(Records from a dataset)
━━━━━━━━━━

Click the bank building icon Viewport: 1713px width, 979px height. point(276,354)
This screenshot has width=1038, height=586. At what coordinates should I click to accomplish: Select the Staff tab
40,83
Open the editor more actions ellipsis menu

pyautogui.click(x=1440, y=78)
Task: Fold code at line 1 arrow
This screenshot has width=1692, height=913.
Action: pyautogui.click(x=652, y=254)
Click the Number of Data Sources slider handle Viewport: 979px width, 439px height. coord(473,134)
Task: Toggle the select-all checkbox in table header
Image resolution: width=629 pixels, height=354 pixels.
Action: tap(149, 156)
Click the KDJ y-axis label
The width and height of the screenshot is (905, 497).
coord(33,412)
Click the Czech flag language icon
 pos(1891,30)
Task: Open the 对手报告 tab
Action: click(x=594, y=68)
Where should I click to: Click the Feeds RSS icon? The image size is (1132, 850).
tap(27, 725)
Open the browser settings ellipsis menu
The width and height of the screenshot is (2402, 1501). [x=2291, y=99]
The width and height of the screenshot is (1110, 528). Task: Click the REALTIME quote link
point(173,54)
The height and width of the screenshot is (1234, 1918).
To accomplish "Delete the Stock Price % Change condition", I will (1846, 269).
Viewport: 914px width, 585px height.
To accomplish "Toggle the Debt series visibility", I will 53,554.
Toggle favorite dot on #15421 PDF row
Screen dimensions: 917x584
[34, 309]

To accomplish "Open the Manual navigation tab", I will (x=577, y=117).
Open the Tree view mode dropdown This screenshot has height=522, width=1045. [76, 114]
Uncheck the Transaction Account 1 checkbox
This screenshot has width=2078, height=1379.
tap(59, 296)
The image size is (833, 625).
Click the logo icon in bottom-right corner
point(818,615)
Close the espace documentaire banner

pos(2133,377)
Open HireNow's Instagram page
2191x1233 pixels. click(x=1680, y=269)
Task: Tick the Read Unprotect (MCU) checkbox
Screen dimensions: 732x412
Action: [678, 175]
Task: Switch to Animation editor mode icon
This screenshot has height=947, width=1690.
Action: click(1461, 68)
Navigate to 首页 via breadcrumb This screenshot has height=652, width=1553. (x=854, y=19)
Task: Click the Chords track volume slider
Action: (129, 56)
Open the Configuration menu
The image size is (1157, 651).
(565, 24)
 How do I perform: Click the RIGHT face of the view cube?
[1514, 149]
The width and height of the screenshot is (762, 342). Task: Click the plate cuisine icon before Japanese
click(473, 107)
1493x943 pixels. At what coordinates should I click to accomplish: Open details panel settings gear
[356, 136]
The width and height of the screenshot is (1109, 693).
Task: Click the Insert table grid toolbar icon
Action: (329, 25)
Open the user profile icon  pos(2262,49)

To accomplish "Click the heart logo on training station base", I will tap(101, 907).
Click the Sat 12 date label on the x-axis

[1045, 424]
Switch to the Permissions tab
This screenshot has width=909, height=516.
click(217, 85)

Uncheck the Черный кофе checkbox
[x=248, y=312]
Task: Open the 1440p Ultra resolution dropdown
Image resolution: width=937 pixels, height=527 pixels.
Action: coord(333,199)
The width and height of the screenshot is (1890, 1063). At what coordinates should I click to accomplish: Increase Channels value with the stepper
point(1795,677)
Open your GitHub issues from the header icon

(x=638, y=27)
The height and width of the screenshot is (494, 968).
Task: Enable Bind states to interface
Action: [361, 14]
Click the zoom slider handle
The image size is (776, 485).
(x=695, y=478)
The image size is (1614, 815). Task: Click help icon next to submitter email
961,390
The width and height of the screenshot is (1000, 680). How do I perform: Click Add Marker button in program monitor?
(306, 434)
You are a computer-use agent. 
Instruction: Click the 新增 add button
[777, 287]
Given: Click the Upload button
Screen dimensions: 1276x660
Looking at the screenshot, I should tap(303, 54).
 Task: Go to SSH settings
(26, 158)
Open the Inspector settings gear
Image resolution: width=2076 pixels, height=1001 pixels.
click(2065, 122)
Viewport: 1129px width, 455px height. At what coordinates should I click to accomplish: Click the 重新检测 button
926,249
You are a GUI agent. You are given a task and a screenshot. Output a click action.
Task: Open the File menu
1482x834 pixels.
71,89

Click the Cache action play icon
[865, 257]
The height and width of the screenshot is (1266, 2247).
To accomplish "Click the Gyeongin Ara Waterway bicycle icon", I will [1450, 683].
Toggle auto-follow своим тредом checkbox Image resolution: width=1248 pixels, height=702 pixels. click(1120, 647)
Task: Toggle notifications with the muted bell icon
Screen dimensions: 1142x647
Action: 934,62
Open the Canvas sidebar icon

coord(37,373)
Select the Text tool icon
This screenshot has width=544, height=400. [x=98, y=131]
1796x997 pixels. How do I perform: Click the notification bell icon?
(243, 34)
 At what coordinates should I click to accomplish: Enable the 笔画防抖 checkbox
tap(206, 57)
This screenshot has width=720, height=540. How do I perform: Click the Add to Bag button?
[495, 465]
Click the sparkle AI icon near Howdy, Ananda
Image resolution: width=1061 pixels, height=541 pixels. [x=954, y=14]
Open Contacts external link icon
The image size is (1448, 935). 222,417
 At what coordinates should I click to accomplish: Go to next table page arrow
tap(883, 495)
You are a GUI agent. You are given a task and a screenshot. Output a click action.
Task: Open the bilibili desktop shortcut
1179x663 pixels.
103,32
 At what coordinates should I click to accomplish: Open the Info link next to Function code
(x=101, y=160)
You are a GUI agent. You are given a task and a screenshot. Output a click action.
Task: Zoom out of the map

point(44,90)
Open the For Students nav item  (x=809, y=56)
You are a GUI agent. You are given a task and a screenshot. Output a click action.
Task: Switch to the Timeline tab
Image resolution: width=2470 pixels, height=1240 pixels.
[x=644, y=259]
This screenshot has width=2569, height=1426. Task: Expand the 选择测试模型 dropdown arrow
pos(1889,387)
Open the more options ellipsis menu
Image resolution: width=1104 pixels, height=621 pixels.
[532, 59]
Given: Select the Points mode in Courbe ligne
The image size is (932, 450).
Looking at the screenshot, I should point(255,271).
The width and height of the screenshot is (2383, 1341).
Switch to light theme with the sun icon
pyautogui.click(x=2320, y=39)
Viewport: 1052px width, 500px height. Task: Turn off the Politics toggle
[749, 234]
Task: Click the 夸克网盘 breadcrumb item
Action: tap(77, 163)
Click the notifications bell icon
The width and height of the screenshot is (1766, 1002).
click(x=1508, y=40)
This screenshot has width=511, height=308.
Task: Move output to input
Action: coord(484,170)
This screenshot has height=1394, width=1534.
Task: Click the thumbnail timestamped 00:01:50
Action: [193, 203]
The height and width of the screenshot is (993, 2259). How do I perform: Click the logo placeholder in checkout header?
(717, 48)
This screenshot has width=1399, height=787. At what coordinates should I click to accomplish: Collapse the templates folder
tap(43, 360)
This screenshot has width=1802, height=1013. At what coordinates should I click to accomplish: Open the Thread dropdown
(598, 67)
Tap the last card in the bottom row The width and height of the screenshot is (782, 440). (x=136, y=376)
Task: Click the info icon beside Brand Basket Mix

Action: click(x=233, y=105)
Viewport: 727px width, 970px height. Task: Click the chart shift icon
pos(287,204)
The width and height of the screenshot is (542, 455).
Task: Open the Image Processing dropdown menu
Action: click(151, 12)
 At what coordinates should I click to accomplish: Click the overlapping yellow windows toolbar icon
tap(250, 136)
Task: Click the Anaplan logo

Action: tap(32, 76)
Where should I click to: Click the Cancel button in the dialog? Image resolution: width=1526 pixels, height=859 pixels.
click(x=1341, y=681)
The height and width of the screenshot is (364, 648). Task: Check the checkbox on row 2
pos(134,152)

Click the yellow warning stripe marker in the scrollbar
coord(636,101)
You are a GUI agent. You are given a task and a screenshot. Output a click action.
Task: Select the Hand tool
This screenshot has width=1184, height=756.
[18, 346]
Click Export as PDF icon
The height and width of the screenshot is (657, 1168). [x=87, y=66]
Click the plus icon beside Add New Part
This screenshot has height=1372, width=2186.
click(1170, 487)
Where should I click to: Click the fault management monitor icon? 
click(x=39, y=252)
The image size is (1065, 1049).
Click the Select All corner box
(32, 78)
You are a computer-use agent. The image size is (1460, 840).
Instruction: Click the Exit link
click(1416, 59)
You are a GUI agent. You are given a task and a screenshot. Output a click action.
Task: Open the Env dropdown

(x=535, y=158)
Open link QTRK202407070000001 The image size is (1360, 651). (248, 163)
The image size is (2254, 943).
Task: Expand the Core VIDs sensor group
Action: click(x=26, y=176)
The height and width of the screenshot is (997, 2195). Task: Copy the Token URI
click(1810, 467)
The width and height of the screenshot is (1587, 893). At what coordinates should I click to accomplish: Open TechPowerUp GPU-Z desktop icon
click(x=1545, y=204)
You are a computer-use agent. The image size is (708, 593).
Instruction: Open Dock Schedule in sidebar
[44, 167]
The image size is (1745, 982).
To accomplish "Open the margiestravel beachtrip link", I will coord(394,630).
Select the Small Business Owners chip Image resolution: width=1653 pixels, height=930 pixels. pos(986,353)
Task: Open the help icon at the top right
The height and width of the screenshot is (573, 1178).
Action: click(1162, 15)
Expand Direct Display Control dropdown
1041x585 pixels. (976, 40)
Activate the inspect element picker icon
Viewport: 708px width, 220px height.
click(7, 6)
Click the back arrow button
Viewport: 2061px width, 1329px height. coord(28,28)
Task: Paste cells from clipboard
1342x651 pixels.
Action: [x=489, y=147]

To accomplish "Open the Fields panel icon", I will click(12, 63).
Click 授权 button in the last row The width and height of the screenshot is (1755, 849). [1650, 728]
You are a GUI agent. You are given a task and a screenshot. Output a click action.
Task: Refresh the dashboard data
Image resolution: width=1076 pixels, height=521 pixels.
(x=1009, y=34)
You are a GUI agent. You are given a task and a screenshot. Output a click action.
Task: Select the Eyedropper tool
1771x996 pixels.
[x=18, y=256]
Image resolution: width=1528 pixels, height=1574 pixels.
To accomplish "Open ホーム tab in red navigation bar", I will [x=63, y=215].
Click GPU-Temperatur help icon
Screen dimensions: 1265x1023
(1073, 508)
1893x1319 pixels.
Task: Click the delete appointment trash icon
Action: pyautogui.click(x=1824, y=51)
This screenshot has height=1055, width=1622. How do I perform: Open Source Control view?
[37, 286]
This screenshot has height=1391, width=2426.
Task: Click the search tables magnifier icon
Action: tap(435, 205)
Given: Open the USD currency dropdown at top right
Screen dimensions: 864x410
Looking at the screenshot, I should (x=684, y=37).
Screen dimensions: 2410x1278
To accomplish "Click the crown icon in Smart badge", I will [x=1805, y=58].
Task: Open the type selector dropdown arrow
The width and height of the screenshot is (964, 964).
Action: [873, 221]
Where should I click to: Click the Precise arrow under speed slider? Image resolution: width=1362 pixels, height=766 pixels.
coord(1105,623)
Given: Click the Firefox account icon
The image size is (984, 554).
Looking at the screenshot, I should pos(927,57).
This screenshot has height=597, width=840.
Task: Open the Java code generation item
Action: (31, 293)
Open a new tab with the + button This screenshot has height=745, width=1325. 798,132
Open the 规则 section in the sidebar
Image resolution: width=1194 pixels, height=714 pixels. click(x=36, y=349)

━━━━━━━━━━

- [What the task asks] Set down, unchanged, only those lines above that fall between the line with "The height and width of the screenshot is (573, 1178)." and the line with "Task: Paste cells from clipboard", the two end lines included.

- [Result of this exercise]
The height and width of the screenshot is (573, 1178).
Action: click(1162, 15)
Expand Direct Display Control dropdown
1041x585 pixels. (976, 40)
Activate the inspect element picker icon
Viewport: 708px width, 220px height.
click(7, 6)
Click the back arrow button
Viewport: 2061px width, 1329px height. coord(28,28)
Task: Paste cells from clipboard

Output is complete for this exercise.